Wolf Mackenzie spent a restless night, with the bright full moon throwing its silver light on the empty pillow beside him. His body ached with need, the sexual need of a healthy man, and the passing hours only intensified his frustration. Finally he got out of bed and walked naked to the window, his big body moving with fluid power. The wooden floor was icy beneath his bare feet but he welcomed the discomfort, for it cooled the undirected desire that heated his blood.
The colorless moonlight starkly etched the angles and planes of his face, living testimony to his heritage. Even more than the thick black hair worn long to touch his shoulders, even more than the heavy-lidded black eyes, his face proclaimed him Indian. It was in his high, prominent cheekbones and broad forehead, his thin lips and high-bridged nose. Less obvious, but just as fierce, was the Celtic heritage from his father, only one generation removed from the Scottish Highlands. It had refined the Indian features inherited from his mother into a face like a blade, as clean and sharply cut as it was strong. In his veins ran the blood of two of the most warlike peoples in the history of the world, Comanche and Celt. He had been a natural warrior, a fact soon discovered by the military when he had enlisted.
He was also a sensualist. He knew his own nature well, and though he controlled it, there were times when he needed a woman. He usually visited Julie Oakes at those times. She was a divorced woman, several years older, who lived in a small town fifty miles distant. Their arrangement had lasted five years; neither Wolf nor Julie was interested in marriage, but both had needs, and they liked each other. Wolf tried not to visit Julie too often, and he took care that he was never seen entering her house; he accepted the fact, unemotionally, that her neighbors would be outraged if they knew she slept with an Indian. And not just any Indian; a rape charge stuck to a man forever.
The next day was a Saturday. There would be the normal chores, and he had to pick up a load of fencing materials in Ruth, the small town just at the base of his mountain, but Saturday nights were traditionally for howling. He wouldn't howl, but he'd visit Julie and burn off his sexual tension in her bed.
The night was turning colder, and low heavy clouds were moving in. He watched until they obscured the moon, knowing they meant new snow. He didn't want to return to his empty bed. His face was impassive, but his loins ached. He needed a woman.

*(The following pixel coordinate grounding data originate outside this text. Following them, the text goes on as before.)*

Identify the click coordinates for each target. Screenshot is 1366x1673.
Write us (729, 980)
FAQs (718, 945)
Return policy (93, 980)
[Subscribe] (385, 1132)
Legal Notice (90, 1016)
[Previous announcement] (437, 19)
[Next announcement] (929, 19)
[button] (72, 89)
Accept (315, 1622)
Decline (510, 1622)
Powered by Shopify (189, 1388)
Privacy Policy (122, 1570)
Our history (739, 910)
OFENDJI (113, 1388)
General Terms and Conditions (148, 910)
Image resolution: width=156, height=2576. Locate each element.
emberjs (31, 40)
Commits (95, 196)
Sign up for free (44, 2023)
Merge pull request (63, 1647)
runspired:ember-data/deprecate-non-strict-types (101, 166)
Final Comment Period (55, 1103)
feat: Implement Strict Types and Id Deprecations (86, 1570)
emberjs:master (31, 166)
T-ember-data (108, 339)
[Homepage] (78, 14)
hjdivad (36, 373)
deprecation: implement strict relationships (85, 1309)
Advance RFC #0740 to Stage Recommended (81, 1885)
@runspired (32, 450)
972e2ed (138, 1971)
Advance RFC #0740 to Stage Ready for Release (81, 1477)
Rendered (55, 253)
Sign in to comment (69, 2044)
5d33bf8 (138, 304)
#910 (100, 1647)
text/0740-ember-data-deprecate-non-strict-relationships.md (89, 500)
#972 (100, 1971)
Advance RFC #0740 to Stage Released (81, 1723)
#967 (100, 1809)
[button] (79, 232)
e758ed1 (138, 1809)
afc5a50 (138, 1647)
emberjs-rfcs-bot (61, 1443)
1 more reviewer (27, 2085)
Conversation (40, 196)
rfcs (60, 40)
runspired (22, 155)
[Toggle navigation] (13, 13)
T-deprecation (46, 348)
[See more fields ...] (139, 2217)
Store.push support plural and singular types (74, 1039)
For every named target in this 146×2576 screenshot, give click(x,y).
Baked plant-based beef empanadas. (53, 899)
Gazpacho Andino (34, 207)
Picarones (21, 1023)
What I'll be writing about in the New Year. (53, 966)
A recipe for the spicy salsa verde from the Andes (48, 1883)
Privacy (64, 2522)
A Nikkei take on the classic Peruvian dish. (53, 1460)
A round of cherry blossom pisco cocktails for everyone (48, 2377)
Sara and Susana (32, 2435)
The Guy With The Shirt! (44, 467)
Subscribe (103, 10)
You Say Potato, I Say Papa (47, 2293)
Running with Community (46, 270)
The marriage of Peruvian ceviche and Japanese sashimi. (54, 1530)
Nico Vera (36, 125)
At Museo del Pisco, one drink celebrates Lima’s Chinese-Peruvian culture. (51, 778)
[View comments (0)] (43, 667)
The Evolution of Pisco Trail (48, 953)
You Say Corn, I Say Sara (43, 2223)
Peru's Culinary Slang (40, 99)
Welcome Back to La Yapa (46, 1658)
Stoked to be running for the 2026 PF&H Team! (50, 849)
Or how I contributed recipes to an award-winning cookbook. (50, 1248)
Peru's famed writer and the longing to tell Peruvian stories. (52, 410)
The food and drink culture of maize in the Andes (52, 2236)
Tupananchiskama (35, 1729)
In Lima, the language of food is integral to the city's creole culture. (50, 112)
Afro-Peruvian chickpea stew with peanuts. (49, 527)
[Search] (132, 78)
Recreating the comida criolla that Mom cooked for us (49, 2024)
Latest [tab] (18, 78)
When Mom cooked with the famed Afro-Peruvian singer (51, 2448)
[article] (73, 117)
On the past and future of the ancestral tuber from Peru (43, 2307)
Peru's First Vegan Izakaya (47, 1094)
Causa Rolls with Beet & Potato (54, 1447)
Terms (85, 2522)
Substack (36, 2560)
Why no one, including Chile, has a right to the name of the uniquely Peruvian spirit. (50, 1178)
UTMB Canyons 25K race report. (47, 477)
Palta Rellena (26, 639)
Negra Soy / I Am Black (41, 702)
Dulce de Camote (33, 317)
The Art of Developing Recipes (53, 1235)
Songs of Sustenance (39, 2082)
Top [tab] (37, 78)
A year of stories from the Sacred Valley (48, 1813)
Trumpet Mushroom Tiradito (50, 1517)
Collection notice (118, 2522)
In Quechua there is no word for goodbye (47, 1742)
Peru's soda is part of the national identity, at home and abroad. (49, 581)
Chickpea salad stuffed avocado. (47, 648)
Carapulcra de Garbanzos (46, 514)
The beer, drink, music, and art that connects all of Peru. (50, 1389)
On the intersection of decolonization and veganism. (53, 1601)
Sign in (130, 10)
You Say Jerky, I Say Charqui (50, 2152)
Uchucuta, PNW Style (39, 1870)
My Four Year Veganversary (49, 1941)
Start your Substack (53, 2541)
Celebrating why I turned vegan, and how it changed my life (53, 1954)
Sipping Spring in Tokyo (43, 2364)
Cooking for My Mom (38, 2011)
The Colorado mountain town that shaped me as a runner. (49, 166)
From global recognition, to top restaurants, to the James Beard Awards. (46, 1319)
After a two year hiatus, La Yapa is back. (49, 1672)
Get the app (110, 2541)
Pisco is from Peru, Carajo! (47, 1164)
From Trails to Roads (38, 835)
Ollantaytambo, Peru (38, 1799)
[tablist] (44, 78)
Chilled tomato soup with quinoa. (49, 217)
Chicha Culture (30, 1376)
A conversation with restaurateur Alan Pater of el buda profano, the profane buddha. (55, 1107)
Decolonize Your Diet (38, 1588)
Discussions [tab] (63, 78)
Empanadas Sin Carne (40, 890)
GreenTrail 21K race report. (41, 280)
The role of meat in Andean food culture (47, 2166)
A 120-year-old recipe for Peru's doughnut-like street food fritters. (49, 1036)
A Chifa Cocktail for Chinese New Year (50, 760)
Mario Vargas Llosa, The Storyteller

Mary Elizabeth Potter had numerous small chores to occupy her time that Saturday morning, but her conscience wouldn't let her rest until she had talked to Joe Mackenzie. The boy had dropped out of school two months before, a month before she had arrived to take the place of a teacher who had abruptly quit. No one had mentioned the boy to Mary, but she'd run across his school record, and curiosity had led her to read it. In the small town of Ruth, Wyoming, there weren't that many students in school, and she had thought she'd met them all. In fact, there were less than sixty students, but the graduation rate was almost one hundred percent, so any dropout was unusual. When she had read Joe Mackenzie's record, she'd been stunned. The boy had been at the top of his class, with straight A's in all subjects. Students who did poorly would get discouraged and drop out, but every teaching instinct she had was outraged that such an outstanding student would just quit. She had to talk to him, try to make him understand how important it was to his future that he continue his education. Sixteen was so young to make a mistake that would haunt him the rest of his life. She wouldn't be able to sleep at night until she had done her best to talk him into returning.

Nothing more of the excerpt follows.